**Job item:** Write out the lines of the records as a numbered list, omitting blank lines. Begin at the line that contains "coordinates (227, 388)." and stop after the line that contains "price-axis-tick: 4686.0 is".

**Given data:**
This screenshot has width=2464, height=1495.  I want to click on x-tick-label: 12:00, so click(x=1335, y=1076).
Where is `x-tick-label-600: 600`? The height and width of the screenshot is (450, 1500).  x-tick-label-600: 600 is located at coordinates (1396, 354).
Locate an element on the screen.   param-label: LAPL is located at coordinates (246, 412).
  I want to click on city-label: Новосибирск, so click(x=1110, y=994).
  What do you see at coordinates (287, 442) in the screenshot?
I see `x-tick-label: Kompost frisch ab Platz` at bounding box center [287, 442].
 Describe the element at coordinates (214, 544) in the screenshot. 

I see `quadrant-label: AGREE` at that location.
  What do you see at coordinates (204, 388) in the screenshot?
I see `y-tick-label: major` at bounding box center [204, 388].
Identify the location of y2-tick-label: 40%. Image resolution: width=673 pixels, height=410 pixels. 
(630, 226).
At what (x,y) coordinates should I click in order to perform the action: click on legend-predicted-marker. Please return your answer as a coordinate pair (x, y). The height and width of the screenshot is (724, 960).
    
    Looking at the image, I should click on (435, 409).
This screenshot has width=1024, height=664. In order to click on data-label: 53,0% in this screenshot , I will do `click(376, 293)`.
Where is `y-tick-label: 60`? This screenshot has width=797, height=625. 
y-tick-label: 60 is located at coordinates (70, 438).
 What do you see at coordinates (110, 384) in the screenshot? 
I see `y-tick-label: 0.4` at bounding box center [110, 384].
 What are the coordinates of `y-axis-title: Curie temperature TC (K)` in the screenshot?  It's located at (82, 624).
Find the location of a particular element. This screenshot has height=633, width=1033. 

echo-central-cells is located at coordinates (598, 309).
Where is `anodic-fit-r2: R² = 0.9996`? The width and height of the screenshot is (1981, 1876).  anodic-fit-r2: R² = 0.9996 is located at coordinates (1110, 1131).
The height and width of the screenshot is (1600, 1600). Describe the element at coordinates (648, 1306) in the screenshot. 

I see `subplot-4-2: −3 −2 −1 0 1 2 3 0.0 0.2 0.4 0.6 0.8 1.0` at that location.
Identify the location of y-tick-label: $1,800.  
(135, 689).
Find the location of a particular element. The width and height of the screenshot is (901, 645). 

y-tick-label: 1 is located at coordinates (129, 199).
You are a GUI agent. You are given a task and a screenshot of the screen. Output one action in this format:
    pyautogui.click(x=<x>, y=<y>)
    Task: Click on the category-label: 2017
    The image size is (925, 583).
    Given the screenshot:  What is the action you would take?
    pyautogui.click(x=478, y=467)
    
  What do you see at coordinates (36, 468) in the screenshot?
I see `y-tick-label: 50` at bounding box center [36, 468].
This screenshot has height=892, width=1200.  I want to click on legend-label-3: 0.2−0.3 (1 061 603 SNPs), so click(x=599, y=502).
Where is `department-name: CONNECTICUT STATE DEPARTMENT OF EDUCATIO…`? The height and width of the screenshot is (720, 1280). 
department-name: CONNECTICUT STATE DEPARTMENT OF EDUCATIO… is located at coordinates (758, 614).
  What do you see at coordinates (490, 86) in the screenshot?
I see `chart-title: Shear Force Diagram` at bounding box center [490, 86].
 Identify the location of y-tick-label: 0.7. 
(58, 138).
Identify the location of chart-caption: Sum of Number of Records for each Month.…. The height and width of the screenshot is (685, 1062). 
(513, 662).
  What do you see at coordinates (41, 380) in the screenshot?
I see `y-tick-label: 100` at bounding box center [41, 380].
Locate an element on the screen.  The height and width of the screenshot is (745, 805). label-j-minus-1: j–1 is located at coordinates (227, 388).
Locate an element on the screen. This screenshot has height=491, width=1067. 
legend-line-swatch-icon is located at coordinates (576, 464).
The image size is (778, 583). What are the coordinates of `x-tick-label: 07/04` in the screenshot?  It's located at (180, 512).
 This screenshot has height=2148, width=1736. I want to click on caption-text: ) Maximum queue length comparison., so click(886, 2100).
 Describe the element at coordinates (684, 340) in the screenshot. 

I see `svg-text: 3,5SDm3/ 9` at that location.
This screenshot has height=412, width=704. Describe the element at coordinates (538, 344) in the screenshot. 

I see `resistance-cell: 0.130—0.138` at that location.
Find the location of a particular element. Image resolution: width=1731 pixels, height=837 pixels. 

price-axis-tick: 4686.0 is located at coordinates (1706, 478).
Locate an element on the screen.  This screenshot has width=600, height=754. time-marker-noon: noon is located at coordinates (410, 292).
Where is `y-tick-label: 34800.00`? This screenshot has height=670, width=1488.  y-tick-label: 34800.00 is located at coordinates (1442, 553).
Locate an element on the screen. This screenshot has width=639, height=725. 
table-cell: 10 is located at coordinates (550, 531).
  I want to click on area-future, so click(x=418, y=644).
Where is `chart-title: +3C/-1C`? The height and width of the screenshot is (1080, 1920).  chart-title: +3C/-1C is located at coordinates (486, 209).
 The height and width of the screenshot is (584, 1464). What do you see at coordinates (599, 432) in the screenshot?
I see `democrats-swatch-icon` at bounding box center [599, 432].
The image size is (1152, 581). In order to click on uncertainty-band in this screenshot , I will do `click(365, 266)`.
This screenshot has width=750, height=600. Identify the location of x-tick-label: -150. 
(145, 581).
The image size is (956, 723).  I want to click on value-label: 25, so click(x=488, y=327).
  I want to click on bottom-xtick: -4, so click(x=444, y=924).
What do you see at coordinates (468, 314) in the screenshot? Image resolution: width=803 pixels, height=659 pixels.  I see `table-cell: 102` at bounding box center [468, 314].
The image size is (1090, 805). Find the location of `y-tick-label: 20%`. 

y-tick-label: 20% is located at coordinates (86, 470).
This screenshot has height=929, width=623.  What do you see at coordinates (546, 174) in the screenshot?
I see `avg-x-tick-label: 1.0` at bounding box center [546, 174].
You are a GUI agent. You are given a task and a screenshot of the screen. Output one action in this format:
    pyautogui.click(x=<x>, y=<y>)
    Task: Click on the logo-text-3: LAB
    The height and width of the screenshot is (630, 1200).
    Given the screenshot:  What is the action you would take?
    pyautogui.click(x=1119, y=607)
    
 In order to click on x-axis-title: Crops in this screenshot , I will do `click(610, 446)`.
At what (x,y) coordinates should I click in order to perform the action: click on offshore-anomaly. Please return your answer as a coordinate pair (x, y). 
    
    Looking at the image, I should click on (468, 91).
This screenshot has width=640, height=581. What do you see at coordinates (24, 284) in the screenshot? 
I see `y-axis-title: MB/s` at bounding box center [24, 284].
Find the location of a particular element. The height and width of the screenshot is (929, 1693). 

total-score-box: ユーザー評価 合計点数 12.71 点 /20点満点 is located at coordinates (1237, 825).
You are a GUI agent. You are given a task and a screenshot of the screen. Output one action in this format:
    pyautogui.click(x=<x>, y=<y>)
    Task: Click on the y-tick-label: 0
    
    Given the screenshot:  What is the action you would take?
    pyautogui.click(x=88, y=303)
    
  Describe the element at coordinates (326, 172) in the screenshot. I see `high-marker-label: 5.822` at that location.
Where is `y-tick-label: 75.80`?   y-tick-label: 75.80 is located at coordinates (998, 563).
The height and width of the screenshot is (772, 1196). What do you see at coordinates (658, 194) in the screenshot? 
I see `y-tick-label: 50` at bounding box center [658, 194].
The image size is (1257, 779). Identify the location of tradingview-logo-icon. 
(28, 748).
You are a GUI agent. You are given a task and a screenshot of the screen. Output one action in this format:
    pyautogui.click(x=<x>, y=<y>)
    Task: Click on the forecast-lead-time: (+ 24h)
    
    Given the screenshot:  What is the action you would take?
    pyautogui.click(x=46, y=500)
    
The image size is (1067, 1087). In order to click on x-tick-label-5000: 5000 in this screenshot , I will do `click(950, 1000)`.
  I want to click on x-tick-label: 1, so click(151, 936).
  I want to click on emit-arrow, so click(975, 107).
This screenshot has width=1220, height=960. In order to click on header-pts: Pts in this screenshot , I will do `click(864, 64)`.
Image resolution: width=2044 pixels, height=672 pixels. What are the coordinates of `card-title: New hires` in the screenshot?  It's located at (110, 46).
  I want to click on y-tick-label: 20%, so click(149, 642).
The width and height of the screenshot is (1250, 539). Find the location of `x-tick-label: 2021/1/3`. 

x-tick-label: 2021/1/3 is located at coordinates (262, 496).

**Solution to this exercise:**
1. Locate an element on the screen.  The height and width of the screenshot is (745, 805). label-j-minus-1: j–1 is located at coordinates (227, 388).
2. Locate an element on the screen. This screenshot has height=491, width=1067. 
3. legend-line-swatch-icon is located at coordinates (576, 464).
4. The image size is (778, 583). What are the coordinates of `x-tick-label: 07/04` in the screenshot?  It's located at (180, 512).
5.  This screenshot has height=2148, width=1736. I want to click on caption-text: ) Maximum queue length comparison., so click(886, 2100).
6.  Describe the element at coordinates (684, 340) in the screenshot. 
7. I see `svg-text: 3,5SDm3/ 9` at that location.
8. This screenshot has height=412, width=704. Describe the element at coordinates (538, 344) in the screenshot. 
9. I see `resistance-cell: 0.130—0.138` at that location.
10. Find the location of a particular element. Image resolution: width=1731 pixels, height=837 pixels. 
11. price-axis-tick: 4686.0 is located at coordinates (1706, 478).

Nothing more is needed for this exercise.